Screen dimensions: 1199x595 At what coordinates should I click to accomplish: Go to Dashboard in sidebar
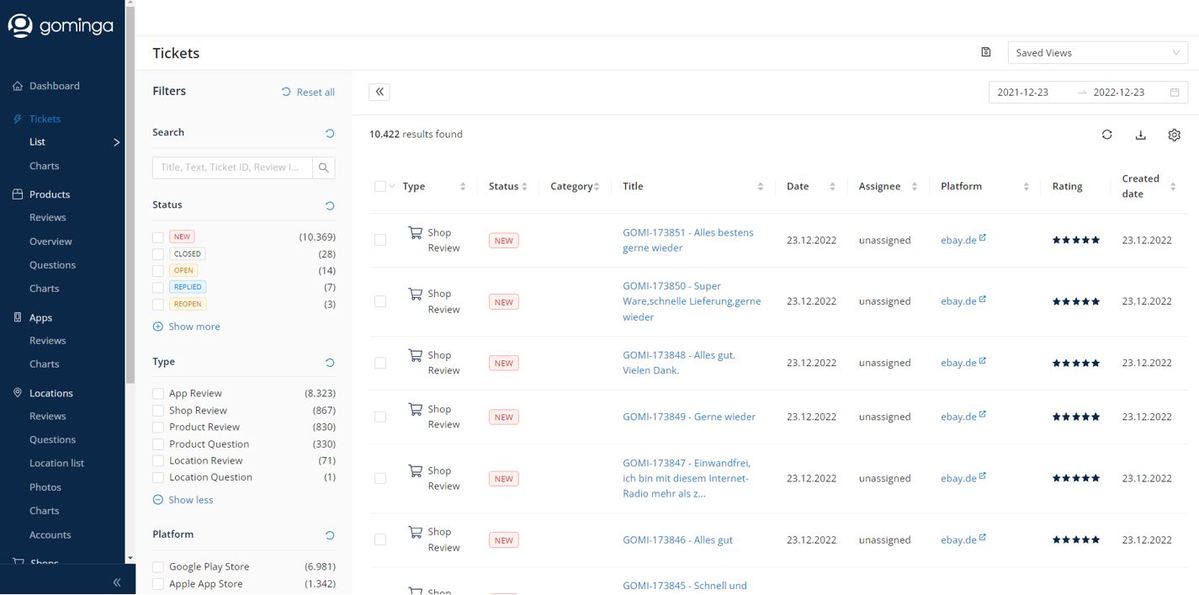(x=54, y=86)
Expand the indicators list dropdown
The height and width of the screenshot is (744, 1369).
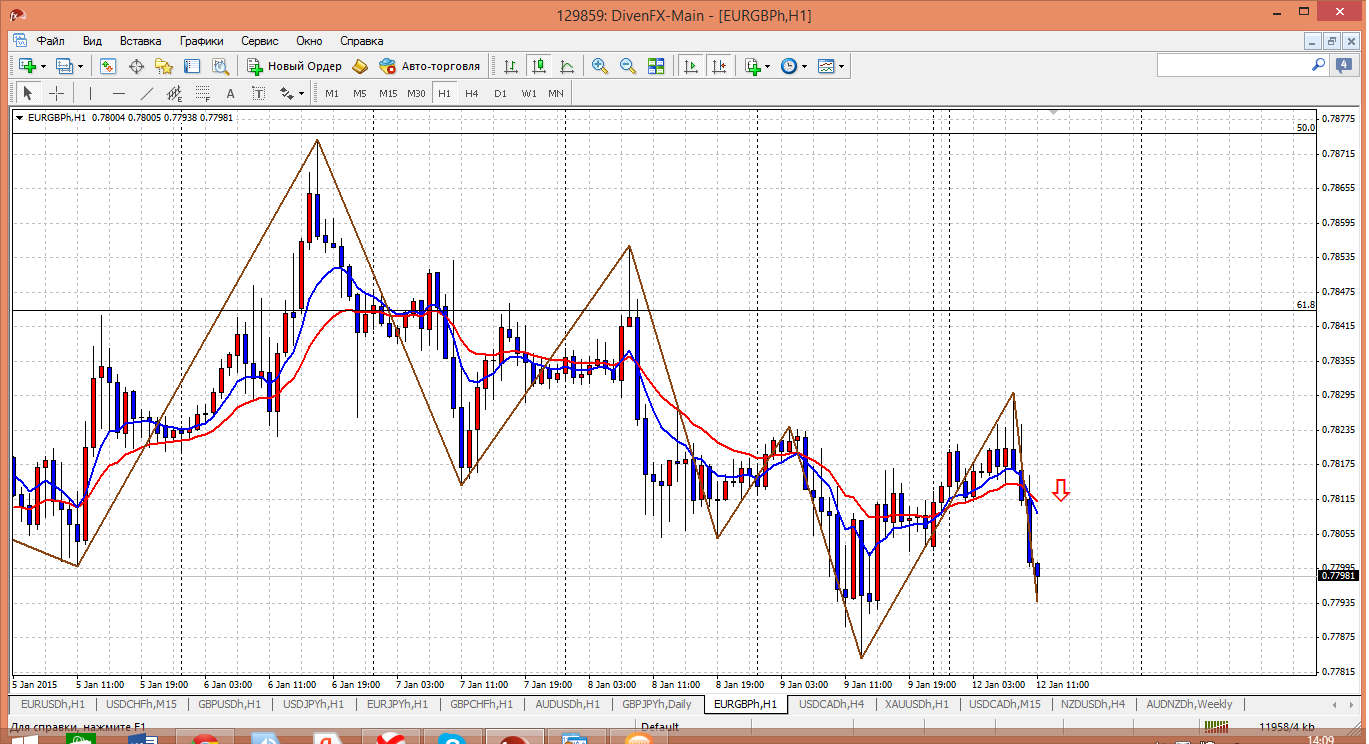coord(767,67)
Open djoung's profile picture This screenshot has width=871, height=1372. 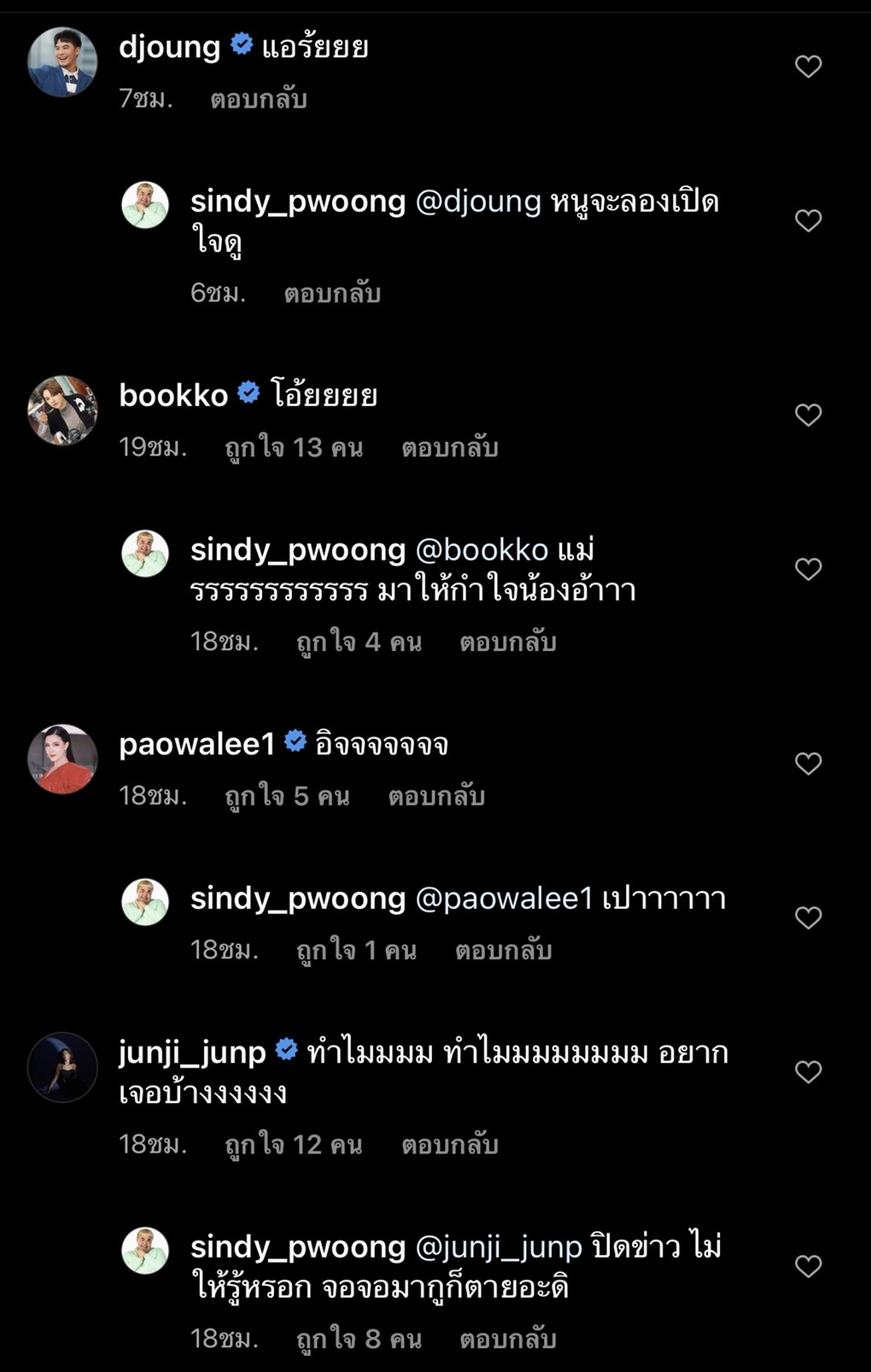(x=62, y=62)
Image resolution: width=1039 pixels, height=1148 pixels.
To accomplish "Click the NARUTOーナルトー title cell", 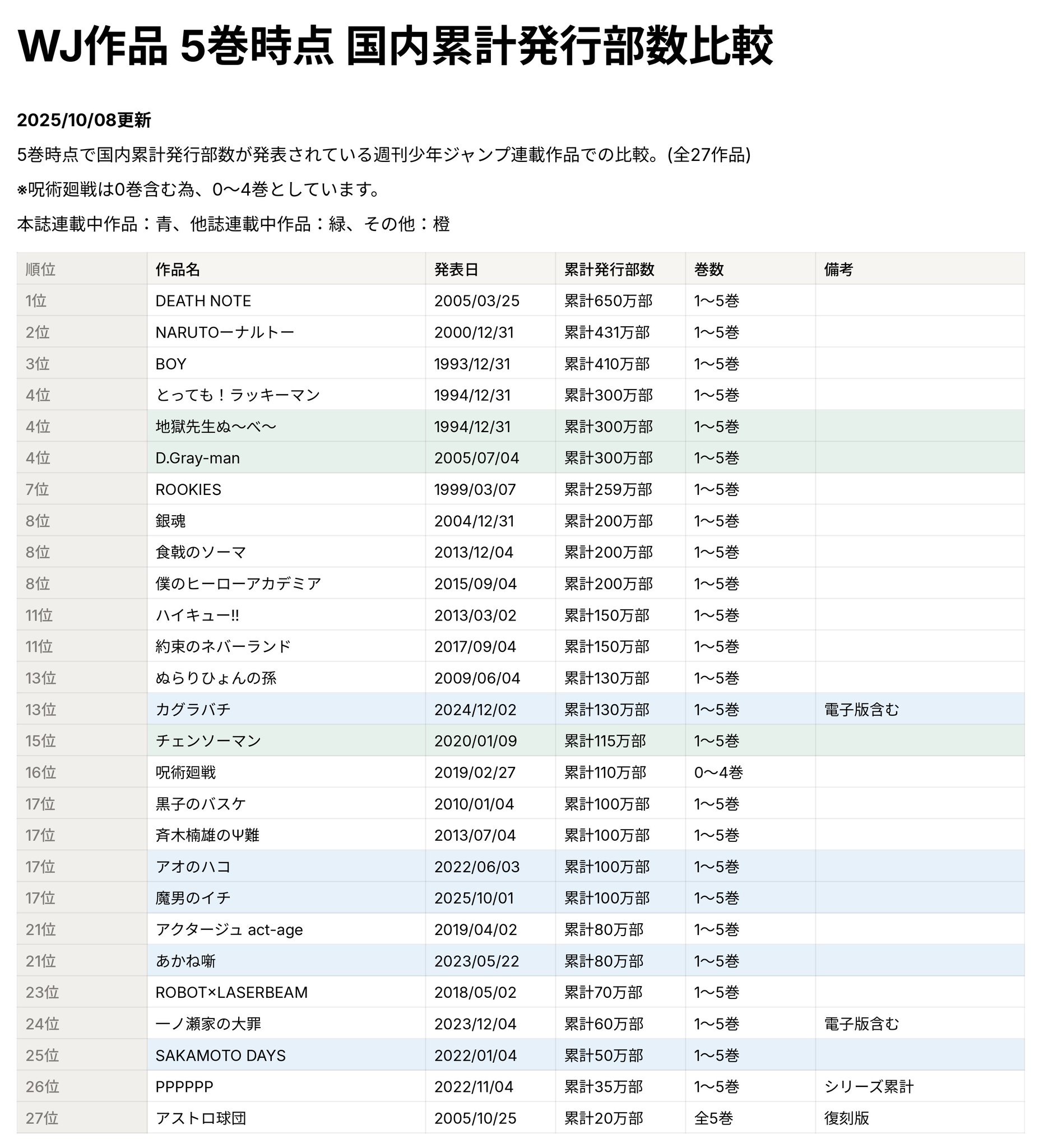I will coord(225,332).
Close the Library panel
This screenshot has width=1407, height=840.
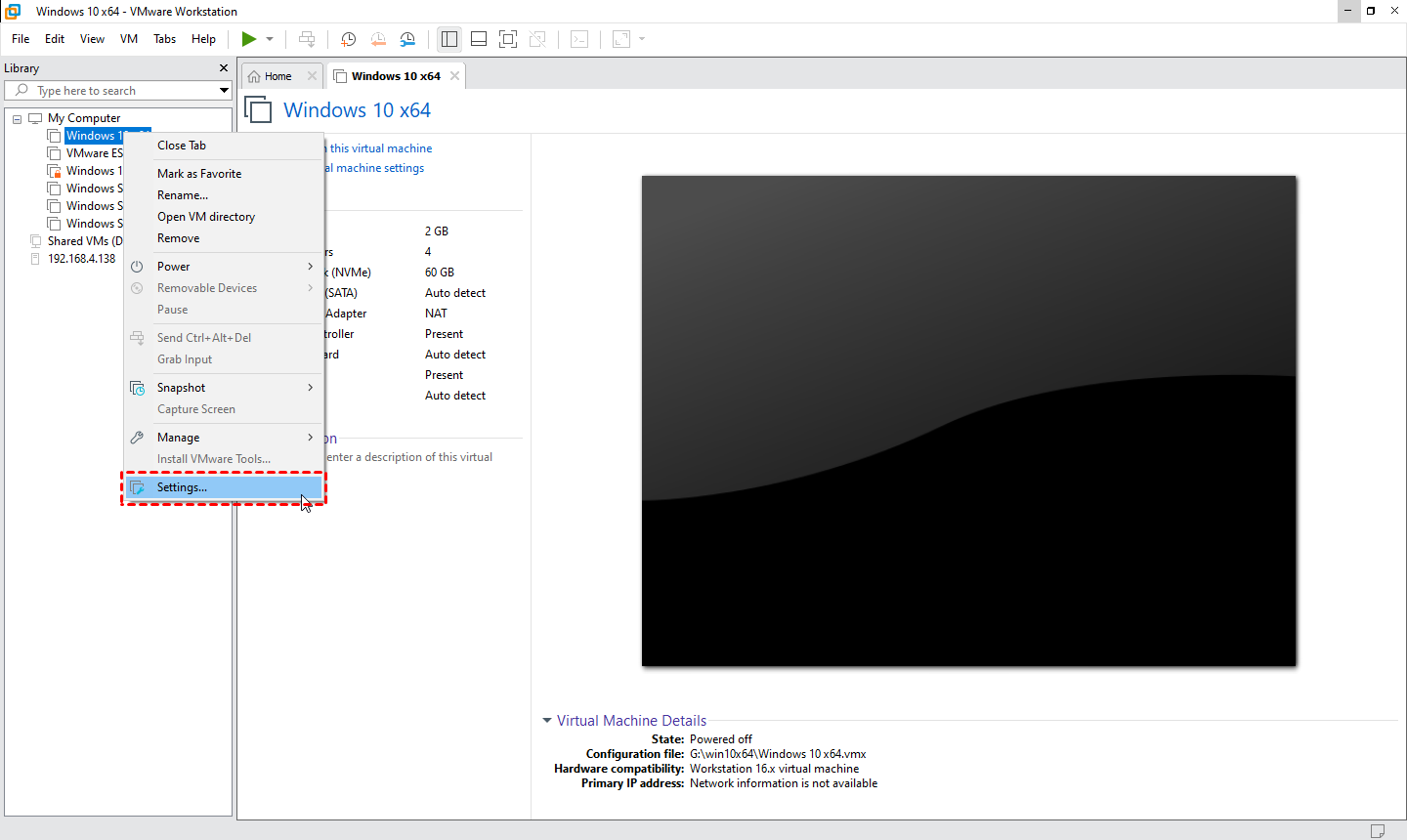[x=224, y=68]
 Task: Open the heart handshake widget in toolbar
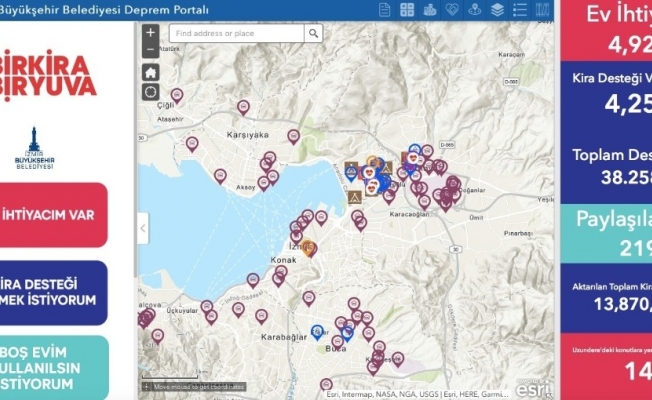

**Work required**
Carry over the records starting at the line containing "Close the Library panel" and ending at the end of the records, with each record's wording kept and 140 added to every coordinate in the answers. Leave out the pictures.

**Solution for this task**
Close the Library panel
This screenshot has width=1407, height=840.
[x=364, y=208]
 Task: Open the heart handshake widget in toolbar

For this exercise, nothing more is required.